Un forte senso di colpa mi attanagliò lo stomaco, l'avevo trascurata, era la prima volta che mettevo al primo posto i miei bisogni rispetto a quelli degli altri. Non lo facevo mai, ecco perché arrivavo spesso al punto di non ritorno, arrivavo a tener tutto dentro fino a farlo scoppiare, lo facevo per sentirmi meglio, era sempre stato un sollievo per me riuscire a trovare le soluzioni per gli altri, io vivevo nel bene degli altri.

Lei mi abbracciò forte, come a chiedere aiuto. 

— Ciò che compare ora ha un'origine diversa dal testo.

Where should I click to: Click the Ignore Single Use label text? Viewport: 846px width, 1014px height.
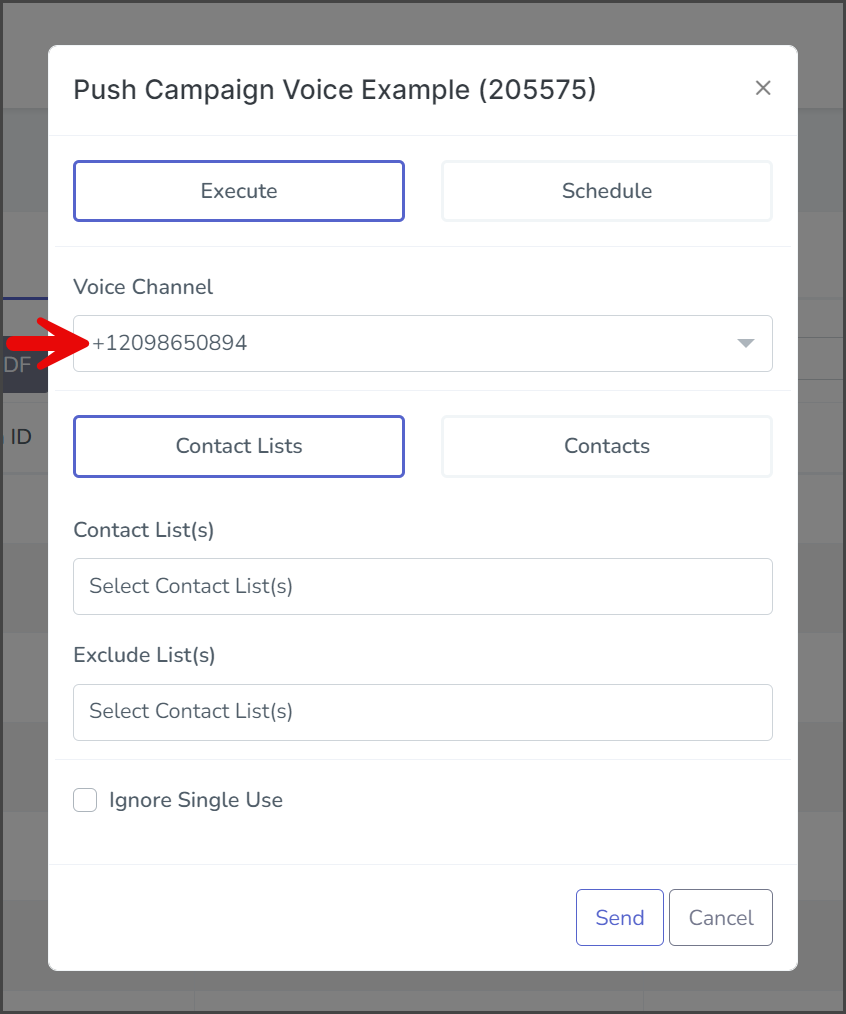point(196,800)
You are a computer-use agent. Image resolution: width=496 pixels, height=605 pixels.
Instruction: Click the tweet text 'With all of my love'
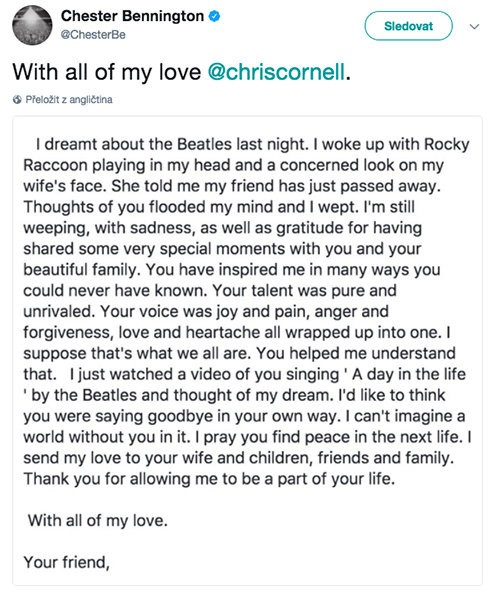coord(107,72)
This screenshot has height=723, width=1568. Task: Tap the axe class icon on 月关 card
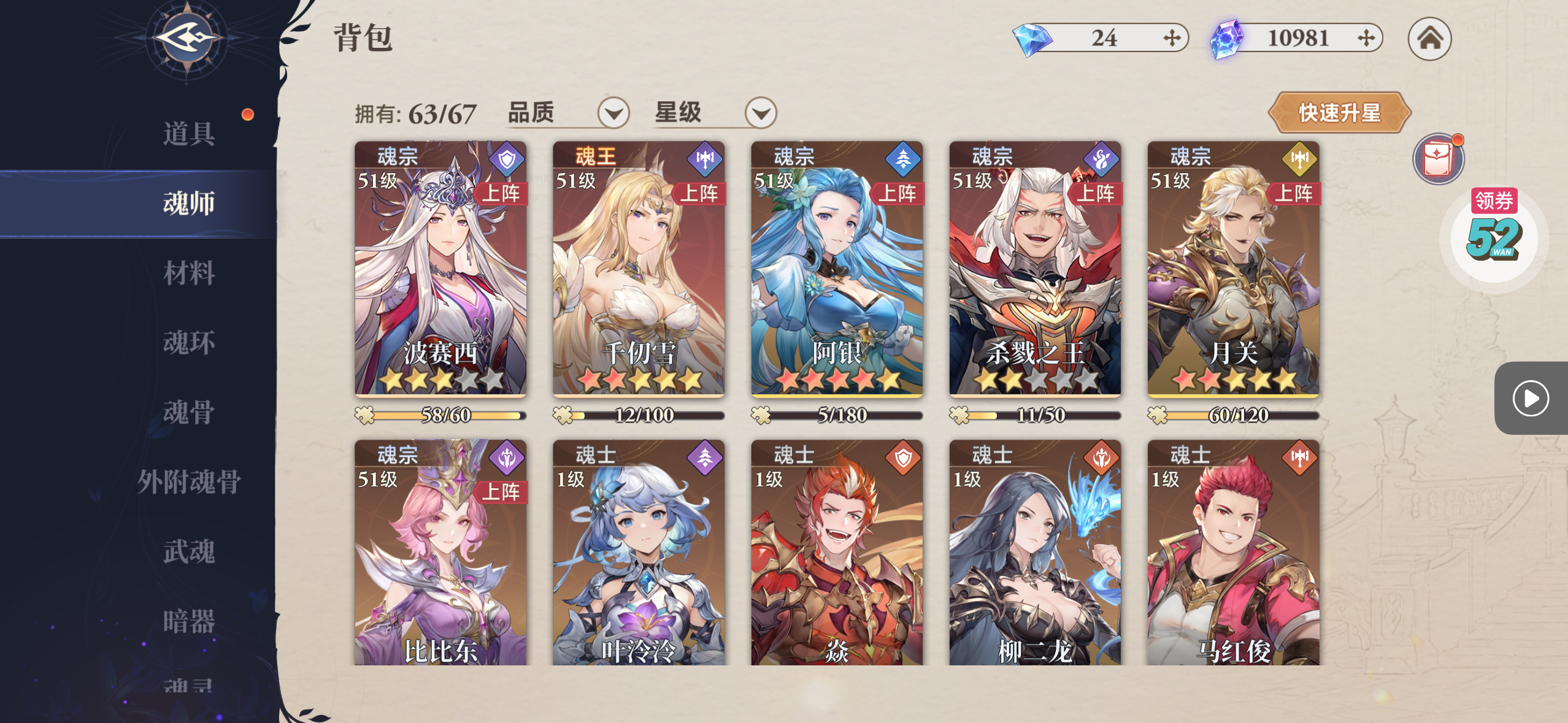point(1299,160)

<Scusami> Non sapevo cos'altro dire. 

<Hai un attimo di tempo?> 

<Certo, vieni> La invitai a sedersi.

Il divano accolse tutti i nostri dolori. 

<Come stai? non ti vedo bene> Domandò, scrutandomi in volto.

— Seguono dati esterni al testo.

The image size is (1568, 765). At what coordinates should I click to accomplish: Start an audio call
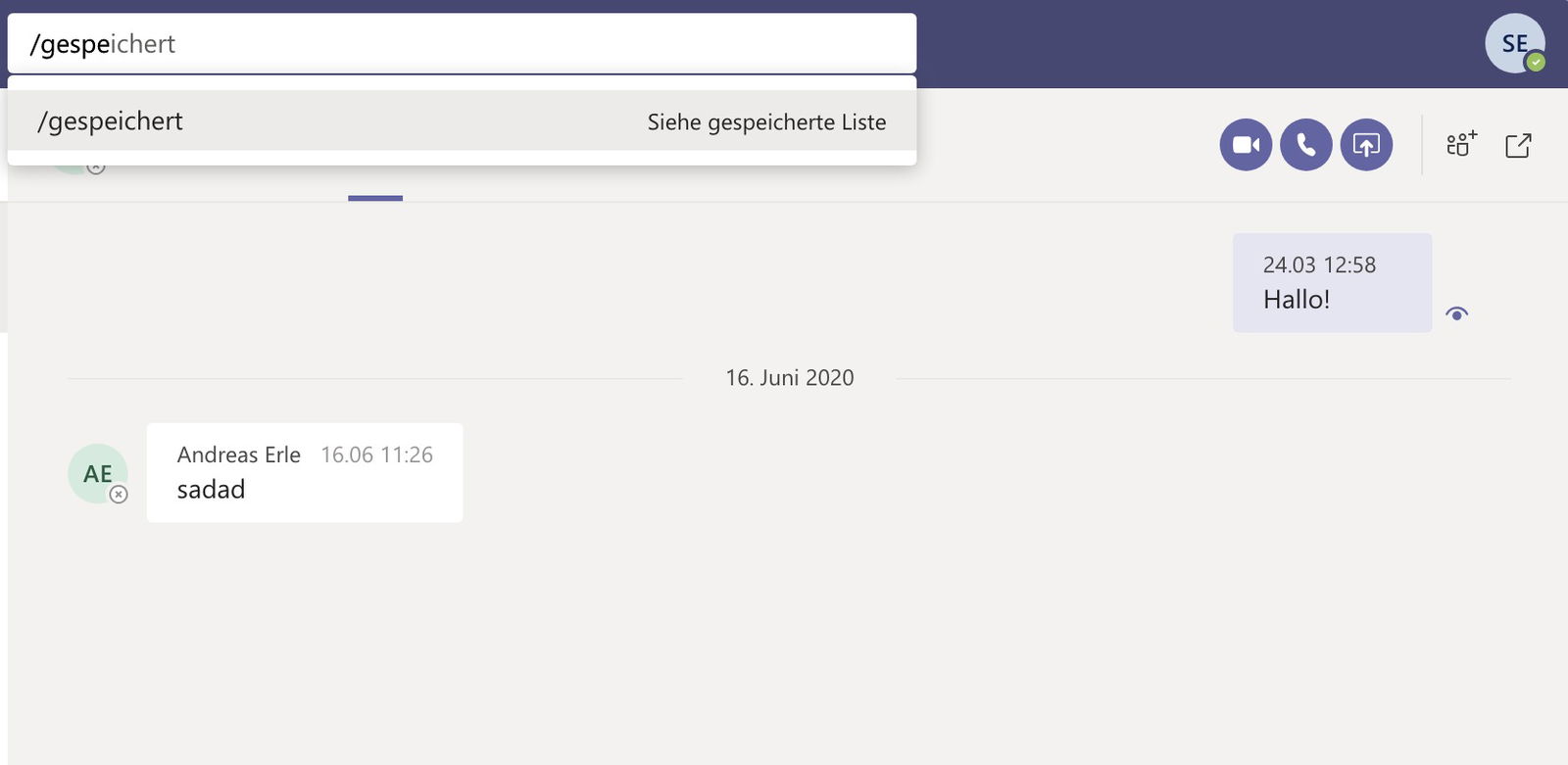point(1306,145)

<Non ti preoccupare per me, tu come stai?> 

Avendola davanti il bisogno di sotterrare i miei problemi divenne grande. 

Ed ero veramente a pezzi, la testa mi girava e faceva male ogni volta che mia madre mi mandava l'ennesimo messaggio per ricordarmi di quanto fosse delusa da me, e Marco? era tornato all'attacco dopo l'appoggio di mia mamma. Mi scriveva ogni giorno, era assillante, loro due insieme erano assillanti, volevamo farmi credere di essere io sbagliata, e probabilmente ci stavano anche riuscendo. Avrei voluto urlare tutti i problemi, avrei voluto urlare che mi facevano male, che mi squarciavo il cuore, ma in quel momento sentivo così forte il dolore che Mia aveva dentro che non potei fare altro che mettermi in pausa per far tornare a vivere lei.